We have launched. Today it is official. We have a new district website: SurreySchools.ca. You can see it here. But it is much, much more than simply a website. We have a place where schools can organize their staff bulletins, post key information and engage in on-going conversations in an electronic format. It is a place where teachers can organize their classes and students can contribute to their learning. It is a place where students can post to their own blogs or get involved in on-line classroom discussions. It is a place where parents can have a view into the classroom and an enhanced opportunity for home/school collaboration and parent involvement. This is a Surrey-made version of Sharepoint. West Vancouver, Vancouver, Maple Ridge and Coquitlam school districts also use this platform. I think it is used in Toronto and many other Canadian school districts as well. Each version is different. The goal of SurreySchools.ca is to connect us, improve communication and sharing and create opportunities for collaboration in easy-to-use, intuitive and relevant digital learning spaces. For us as users, it will be only as powerful as we choose to dive in and make it.
I have dived in. I have my own page where I have organized information that is important to me and that I need to share with others. I have posted exemplars of
school plans for moving digital literacy forward in our district. I have groups I have started. This will allow me to communicate key information to those for whom it matters most. The information is easily accessible and not confined to attachments sent via emails. It is a place where I am starting to house links to important websites and video clips that I think might be useful for me and for others. And, it is a place where I am collaborating with others through shared groups and documents. I know that I can collaborate this way through Google docs (and I do that) but I can also collaborate this way through our district site. I find it easy and convenient. I can work on a document anytime, anywhere AND I can set up an alert so I know when someone in my group has made a contribution, altered or added to the document. I haven’t set alerts on all my groups but I have it in those groups where I want to ensure that I know if something has changed. For example, if my Superintendent has posted a new article for members of Leadership Team to read, I want to make sure I see it.
When I sign in to use SurreySchools.ca, I have a ME page. It recognizes that I am a Director of Instruction. I realized that I wouldn’t really understand all that this platform could do unless I was able to sign in both as a teacher and a student. I wanted to know what SurreySchools.ca would allow both teachers and students to do and what the experience might feel like for them. Although I had sat through demonstrations and been told about the capacities of SurreySchools.ca, it is not the same as doing it yourself. Thus, I became the test teacher Ms. Roberts and the student Alan Mahal in the test setting. Here’s what I learned.
What does it do for me as a teacher? As a teacher, my classes are conveniently pre-loaded. All my student information is connected from BCeSIS to my class. I do not have to enter any data. As well, it is updated when students transfer out and or move schools. I can provide an overview of who I am as a teacher, share my course outlines, make announcements, include key calendar information, post assignments, collect assignments, share links, have students engage in discussion and keep their own personal blogs. Not only are my students seeing this information, but their parents can see it as well. As a teacher, I can control how much of this information I want to include and to what degree I want to make it public to others. I can also create my own group for key teachers in my school or across the district with whom I want to share information, lesson plans, or links to resources.

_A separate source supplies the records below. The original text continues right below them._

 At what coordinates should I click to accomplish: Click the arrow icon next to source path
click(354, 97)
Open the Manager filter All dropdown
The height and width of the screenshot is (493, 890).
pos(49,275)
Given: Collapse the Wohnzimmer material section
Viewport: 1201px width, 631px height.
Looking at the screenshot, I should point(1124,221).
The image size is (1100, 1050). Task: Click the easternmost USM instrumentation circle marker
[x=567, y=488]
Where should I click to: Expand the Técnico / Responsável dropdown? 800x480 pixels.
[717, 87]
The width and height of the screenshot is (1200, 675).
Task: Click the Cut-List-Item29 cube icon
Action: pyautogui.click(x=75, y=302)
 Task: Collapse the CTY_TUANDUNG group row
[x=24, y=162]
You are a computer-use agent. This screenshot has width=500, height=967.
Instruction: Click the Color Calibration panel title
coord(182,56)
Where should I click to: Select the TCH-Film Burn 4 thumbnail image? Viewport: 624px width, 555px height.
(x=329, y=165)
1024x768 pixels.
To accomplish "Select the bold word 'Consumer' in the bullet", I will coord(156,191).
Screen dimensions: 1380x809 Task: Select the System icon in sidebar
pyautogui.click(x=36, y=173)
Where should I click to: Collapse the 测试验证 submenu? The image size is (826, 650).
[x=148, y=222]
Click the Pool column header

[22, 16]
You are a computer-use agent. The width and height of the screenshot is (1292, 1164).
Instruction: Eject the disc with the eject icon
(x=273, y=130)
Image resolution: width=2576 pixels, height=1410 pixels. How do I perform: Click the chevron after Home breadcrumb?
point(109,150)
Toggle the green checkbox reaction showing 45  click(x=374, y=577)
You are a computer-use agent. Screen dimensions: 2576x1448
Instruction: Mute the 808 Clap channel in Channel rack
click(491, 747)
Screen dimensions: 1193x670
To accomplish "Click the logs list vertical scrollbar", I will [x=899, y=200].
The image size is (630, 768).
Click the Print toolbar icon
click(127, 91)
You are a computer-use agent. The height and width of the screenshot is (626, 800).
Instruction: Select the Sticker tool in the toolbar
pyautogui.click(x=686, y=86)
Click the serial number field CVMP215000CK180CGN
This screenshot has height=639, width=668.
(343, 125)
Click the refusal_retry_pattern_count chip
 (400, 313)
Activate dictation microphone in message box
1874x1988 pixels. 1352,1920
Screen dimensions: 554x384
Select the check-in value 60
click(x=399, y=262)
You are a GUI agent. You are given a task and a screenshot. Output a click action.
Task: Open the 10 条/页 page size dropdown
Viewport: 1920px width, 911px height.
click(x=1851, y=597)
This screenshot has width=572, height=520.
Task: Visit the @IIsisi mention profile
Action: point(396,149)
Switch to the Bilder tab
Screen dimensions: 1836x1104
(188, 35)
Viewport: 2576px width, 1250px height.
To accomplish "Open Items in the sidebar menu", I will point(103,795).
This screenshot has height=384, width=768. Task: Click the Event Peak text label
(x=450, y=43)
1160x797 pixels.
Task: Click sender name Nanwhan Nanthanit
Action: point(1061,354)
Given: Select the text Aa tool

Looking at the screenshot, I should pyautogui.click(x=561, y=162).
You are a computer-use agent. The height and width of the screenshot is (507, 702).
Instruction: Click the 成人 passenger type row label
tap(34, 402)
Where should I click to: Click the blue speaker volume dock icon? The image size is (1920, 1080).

Students can also tailor their own pages. They can decide what to include in their profile: their picture, links of interest, shared documents and more. They also have a space to create groups for collaborating, they can engage in discussions as well as the opportunity to write in their own blog space.
Our new platform is an exciting opportunity to try something new this school year. Teachers who may have felt reluctant to bring their classes into a digital space have a controlled, easy and simple way to try it. Now that the launch is official, the website is available to staff, students and the general public. It is just the beginning as there are many more improvements planned (better support for iPads, for example) for SurreySchools.ca. It is worth exploring. For me, it is about my learning and how I choose to dive into the water. Sink or swim, I’m in.
Thanks to the team at IMS (and @dj_turner) for all their work in putting together SurreySchools.ca. The project has been 3 years in the making. Special thanks to Project Leader Peter Schmit for walking me through its features.